Calif. D.A. Sues Major Banks for Tricky Fees

     SACRAMENTO (CN) – Citigroup, Discovery Bank and First Premier Bank target people with low credit ratings by charging fraudulent monthly fees for credit protection plans, a California district attorney claims in federal lawsuits.
     Trinity County District Attorney Eric Heryford filed separate complaints against the banks and their credit card branches on Friday. On behalf of the people of California, Heryford accuses them of unfair competition and fraudulent and unfair business practices.
     The products at issue include “Credit Protect” and “PaymentAid” by Citigroup, “Identity Theft Protection” and “Wallet Protection” by Discover, and “Premier Payment Protection” by First Premier.
     The banks “most aggressively market these products to vulnerable California consumers who fall into the subprime credit category, who have low credit limits because of impaired credit ratings, or who are looking to establish or re-establish their credit,” Heryford says in the complaints.
     The plans, each of which have a monthly fee separate from interest and other fees, are optional products that are not required to maintain a credit card account.
     Each fee is charged directly to the consumer’s credit card account each month without a separate bill or invoice.
     Although the companies represent the plans as simple, they are actually “a dense maze of limitations, exclusions, and restrictions, making it impossible for consumers to knowingly determine what these products cover,” Heryford says.
     He claims the banks use “highly deceptive and misleading telemarketing calls” to enroll cardholders, thereby “charging some California consumers without their meaningful consent or understanding that their credit card will be charged for these plans.”

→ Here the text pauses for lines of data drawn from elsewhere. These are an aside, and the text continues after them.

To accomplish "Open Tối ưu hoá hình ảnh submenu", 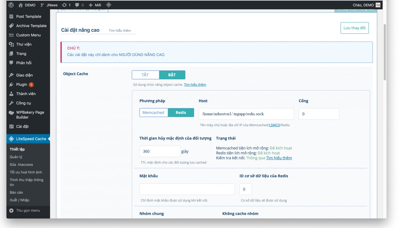I will click(x=26, y=172).

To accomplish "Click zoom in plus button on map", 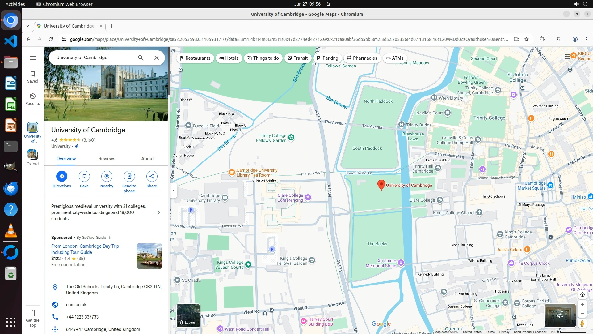I will [x=582, y=305].
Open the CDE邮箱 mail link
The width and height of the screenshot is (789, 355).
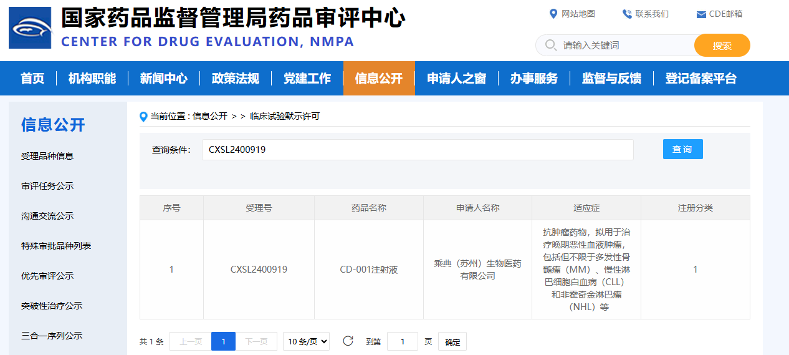pyautogui.click(x=719, y=14)
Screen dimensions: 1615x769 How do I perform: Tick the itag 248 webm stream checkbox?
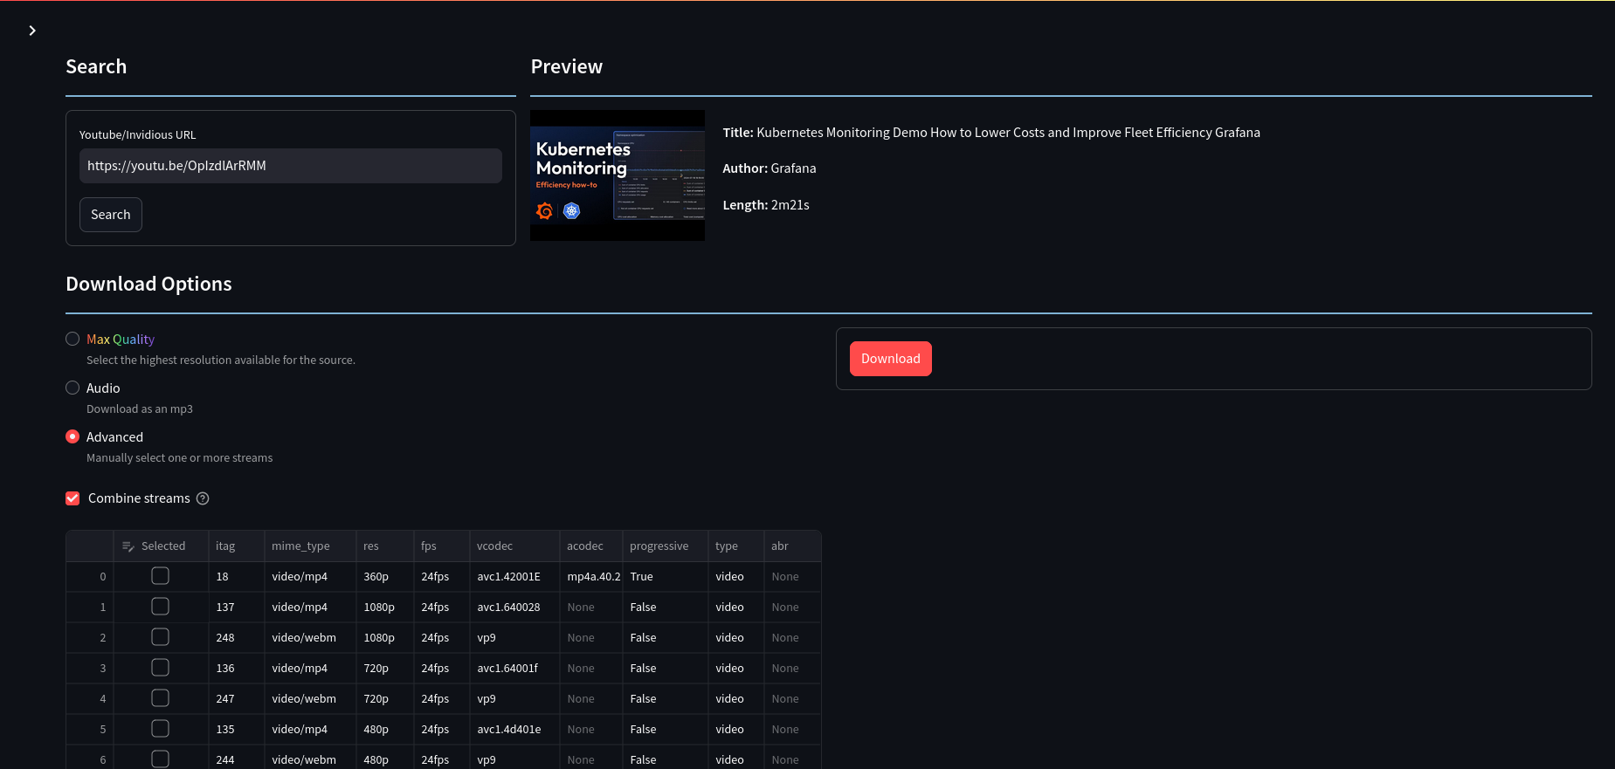pos(160,637)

     The banks are in an enviable position to sign up unsuspecting customers because they already have the customers’ credit card number on file. Customer service representatives, many of whom are paid commissions, may characterize a call as a courtesy to thank cardholders when they are actually calling to sell the ancillary plans, the district attorney says.
     The sales reps then speed through or alter the text of the information they are required to give to cardholders and conclude by saying “OK?” or asking if the person heard them or understood, according to the complaints.
     “Although the cardholder believes they have just listened to a courtesy call, defendants treat any affirmative response elicited by the telemarketer as the cardholder’s agreement to enroll in ancillary plans. So while the cardholder may have said ‘OK’ or ‘yes’ at the conclusion of the call, no reasonable person listening to the recordings of these calls would conclude that the cardholder was giving his or her knowing, meaningful assent to be charged a monthly fee for enrollment in one or more of the plans,” Heryford says.
     Many cardholders have no idea they have enrolled in the plans and do not notice or appreciate the meaning of the line-item charge on their credit card bills, since the charge is listed as one of the cardholder’s other monthly purchases, the complaints state.
     When cardholders realize they are being charged for something they don’t want and didn’t ask for, the banks make it “exceedingly difficult for them to get relief, such that many California consumers give up hope of ever getting their money back,” Heryford says.
     Heryford, who did not immediately respond to a request for comment Monday, seeks civil penalties of up to $2,500 per violation, disgorgement, restitution and additional penalties of $2,500 for each elderly victim.
     A representative from Discover said the company does not comment on pending lawsuits.
     The other companies did not immediately respond to requests for comment on Monday.